--- Problem requirements ---
Copy exactly the stretch of data below from the line with "Hankam (190, 115)" through the line with "Wagub Sulut Victor", including both of those lines.

◆ ◆ ◆ ◆ ◆ ◆ ◆

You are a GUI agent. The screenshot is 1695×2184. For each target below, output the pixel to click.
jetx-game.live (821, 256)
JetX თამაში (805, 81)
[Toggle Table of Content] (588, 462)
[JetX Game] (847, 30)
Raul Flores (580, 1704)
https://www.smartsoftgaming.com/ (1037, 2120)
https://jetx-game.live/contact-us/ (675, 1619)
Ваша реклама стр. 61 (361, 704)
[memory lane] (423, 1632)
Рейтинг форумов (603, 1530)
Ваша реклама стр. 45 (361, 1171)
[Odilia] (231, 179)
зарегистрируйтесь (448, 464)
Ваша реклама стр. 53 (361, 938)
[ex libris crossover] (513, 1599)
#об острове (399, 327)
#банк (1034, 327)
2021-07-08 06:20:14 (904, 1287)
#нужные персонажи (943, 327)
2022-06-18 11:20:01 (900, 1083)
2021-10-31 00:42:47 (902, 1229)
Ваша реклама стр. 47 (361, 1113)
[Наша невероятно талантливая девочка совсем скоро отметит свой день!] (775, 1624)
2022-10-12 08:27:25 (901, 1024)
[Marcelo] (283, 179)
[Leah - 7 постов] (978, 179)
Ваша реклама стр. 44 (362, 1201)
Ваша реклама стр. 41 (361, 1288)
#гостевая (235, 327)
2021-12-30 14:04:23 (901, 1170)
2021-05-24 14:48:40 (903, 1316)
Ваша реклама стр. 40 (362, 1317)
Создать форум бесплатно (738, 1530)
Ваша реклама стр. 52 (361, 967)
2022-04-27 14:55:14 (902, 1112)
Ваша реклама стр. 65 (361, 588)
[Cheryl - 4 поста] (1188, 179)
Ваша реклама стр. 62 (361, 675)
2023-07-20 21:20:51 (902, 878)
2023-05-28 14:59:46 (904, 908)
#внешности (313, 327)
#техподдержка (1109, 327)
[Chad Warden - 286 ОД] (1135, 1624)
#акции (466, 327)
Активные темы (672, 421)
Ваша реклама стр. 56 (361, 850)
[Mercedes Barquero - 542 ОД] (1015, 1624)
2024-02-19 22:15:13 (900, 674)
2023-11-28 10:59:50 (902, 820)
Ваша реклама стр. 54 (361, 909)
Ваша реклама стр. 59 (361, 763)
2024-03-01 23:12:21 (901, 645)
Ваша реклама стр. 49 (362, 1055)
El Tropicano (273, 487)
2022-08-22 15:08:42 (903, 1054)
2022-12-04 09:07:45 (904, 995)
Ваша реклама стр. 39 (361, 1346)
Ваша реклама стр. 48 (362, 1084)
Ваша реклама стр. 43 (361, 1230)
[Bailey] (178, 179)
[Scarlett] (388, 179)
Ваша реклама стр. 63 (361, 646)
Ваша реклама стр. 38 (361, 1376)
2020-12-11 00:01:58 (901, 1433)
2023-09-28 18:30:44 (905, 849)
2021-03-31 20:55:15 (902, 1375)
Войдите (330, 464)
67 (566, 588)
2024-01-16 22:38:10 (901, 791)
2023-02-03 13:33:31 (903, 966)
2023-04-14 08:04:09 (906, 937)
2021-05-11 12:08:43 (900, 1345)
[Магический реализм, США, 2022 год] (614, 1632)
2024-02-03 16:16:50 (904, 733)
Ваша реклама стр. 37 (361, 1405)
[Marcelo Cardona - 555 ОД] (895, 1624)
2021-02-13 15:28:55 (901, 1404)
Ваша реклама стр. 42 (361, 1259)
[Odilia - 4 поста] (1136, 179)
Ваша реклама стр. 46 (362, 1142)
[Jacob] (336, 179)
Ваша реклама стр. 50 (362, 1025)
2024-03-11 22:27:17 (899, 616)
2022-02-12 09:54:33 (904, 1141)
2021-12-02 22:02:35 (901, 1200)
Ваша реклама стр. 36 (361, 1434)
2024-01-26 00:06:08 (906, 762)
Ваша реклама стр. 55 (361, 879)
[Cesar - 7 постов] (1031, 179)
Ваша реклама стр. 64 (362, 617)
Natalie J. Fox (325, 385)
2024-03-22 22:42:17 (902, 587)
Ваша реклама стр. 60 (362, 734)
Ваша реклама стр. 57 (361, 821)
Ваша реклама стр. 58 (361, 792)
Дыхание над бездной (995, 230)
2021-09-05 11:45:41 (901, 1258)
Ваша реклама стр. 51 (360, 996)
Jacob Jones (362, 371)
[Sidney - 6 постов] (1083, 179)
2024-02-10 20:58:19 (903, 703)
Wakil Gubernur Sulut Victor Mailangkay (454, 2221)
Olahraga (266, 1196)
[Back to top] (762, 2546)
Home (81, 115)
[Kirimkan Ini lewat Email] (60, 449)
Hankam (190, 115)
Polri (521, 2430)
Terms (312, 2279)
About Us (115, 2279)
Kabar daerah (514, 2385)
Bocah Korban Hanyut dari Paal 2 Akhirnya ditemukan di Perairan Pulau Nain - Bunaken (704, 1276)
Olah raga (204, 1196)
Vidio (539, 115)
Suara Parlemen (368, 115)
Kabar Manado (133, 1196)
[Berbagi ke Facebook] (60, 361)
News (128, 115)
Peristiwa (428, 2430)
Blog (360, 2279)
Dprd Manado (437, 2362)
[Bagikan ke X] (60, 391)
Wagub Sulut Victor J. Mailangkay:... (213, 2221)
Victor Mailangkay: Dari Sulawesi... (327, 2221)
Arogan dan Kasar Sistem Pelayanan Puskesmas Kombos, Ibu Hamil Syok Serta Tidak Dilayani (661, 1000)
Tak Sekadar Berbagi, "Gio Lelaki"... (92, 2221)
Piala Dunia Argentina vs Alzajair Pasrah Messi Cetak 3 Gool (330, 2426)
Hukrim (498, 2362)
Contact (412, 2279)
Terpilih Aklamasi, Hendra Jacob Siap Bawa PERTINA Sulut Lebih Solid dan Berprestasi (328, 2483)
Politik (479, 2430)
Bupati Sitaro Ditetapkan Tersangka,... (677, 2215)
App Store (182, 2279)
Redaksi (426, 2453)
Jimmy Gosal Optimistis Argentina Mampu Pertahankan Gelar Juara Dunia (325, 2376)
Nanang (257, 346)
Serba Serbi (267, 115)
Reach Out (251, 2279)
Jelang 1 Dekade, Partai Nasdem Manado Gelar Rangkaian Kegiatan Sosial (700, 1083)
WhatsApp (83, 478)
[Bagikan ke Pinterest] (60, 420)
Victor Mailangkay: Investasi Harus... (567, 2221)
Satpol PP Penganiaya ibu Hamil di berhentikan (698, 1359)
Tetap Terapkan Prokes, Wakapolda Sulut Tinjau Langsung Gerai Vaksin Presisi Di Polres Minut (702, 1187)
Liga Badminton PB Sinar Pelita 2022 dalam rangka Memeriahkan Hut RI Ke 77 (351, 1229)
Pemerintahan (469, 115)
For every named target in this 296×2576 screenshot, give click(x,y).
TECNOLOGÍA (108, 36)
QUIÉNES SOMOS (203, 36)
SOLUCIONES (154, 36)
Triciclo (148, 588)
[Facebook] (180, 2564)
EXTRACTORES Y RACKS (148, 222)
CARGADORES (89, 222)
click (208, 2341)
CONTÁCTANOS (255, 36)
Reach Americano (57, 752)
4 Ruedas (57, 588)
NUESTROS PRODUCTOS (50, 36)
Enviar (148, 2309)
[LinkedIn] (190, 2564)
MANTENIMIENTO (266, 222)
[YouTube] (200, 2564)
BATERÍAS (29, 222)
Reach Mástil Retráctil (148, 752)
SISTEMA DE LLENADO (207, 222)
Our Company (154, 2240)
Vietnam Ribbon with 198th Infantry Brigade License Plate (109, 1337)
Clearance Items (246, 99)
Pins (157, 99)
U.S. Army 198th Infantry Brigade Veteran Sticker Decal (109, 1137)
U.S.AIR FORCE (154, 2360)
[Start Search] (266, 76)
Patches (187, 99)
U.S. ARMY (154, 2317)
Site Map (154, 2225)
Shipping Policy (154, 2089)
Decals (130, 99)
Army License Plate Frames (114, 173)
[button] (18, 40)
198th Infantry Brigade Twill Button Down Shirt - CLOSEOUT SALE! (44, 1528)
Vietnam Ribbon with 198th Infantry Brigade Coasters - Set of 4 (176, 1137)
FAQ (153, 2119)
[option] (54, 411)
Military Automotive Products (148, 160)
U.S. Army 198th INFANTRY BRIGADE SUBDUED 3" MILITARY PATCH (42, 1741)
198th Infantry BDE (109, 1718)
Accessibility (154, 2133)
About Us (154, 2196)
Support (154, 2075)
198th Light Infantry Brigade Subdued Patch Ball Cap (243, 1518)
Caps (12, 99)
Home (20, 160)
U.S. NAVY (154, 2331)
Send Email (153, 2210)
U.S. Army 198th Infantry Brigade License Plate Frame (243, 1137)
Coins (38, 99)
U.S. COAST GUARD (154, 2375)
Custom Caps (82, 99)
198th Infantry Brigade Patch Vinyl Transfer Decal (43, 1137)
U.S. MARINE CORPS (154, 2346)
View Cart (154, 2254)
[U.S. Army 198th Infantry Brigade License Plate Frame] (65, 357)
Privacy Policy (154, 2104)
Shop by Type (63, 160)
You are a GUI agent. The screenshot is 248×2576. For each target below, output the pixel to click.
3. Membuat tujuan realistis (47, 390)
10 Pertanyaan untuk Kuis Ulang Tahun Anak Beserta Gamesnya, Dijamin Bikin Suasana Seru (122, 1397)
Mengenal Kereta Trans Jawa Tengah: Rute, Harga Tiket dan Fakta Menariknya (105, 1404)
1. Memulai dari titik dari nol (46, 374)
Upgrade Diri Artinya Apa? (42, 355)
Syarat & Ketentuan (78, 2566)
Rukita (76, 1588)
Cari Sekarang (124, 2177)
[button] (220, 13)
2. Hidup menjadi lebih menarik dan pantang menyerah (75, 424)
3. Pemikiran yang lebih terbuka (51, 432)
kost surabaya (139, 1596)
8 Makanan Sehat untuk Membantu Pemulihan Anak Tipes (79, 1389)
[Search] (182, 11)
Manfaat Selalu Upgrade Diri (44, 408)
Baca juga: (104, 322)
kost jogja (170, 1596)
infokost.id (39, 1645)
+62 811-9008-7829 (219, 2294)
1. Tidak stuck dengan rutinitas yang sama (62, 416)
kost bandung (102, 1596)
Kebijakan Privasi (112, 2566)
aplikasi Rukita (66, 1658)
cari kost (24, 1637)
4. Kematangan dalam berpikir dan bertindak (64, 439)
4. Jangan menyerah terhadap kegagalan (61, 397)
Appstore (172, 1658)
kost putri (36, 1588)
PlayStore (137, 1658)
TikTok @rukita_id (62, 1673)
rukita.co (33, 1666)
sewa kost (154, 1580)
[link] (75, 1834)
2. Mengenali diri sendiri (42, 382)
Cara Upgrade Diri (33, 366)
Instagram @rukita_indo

◆ ◆ ◆ ◆ ◆ ◆ ◆

--- Task response ---
Hankam (190, 115)
Polri (521, 2430)
Terms (312, 2279)
About Us (115, 2279)
Kabar daerah (514, 2385)
Bocah Korban Hanyut dari Paal 2 Akhirnya ditemukan di Perairan Pulau Nain - Bunaken (704, 1276)
Olah raga (204, 1196)
Vidio (539, 115)
Suara Parlemen (368, 115)
Kabar Manado (133, 1196)
[Berbagi ke Facebook] (60, 361)
News (128, 115)
Peristiwa (428, 2430)
Blog (360, 2279)
Dprd Manado (437, 2362)
[Bagikan ke X] (60, 391)
Wagub Sulut Victor J. Mailangkay:... (213, 2221)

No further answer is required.